Featured image of post RDMA: Queue Pair

RDMA: Queue Pair

This article is reprinted from Zhihu Column: 9. RDMA Queue Pair, Author: Savir. QP is the most critical concept in RDMA technology, serving as the medium for software to "issue commands" to hardware. This article analyzes and explains most of the content related to QP in the protocol.

# Queue Pair of RDMA

This article welcomes non-commercial reposting, please indicate the source.

Statement: For collection only, for convenient reading

Savir, Zhihu Column: 9. Basic RDMA Service Types

# Queue Pair

We have previously provided a brief introduction to the concept of QP in the article “3. Basic Elements of RDMA” . This article will delve deeper into some details about QP.

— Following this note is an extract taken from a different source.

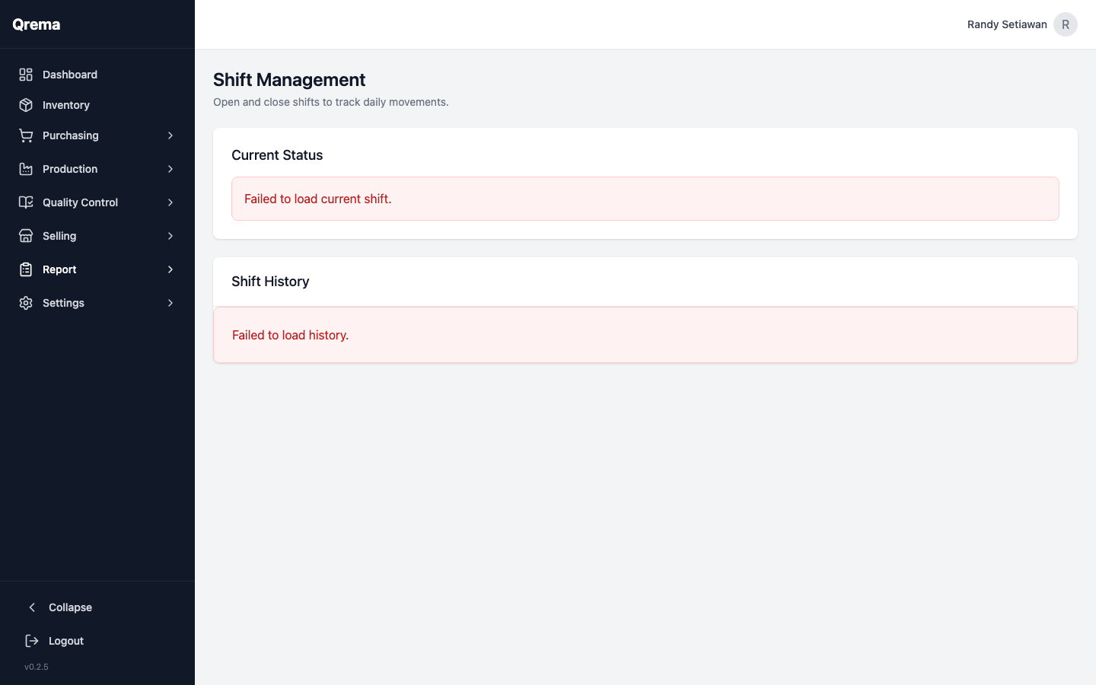Open Selling via its cash register icon
This screenshot has width=1096, height=685.
click(x=25, y=235)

# Review of Basic Concepts

First, let’s briefly review the basic knowledge about QP:

According to the description in the IB protocol, QP is a virtual interface between hardware and software. QP is a queue structure that sequentially stores tasks (WQE) issued by software to hardware. The WQE contains information such as where to retrieve data, how long the data is, and to which destination it should be sent.

2024-06-26_9_1

Concept of QP

Each QP is independent and isolated from each other through PD, so a QP can be regarded as a resource exclusively used by a certain user, and a user can also use multiple QPs simultaneously.

QP has many types of services, including RC, UD, RD, and UC, etc. All source QPs and destination QPs must be of the same type to interact with each other.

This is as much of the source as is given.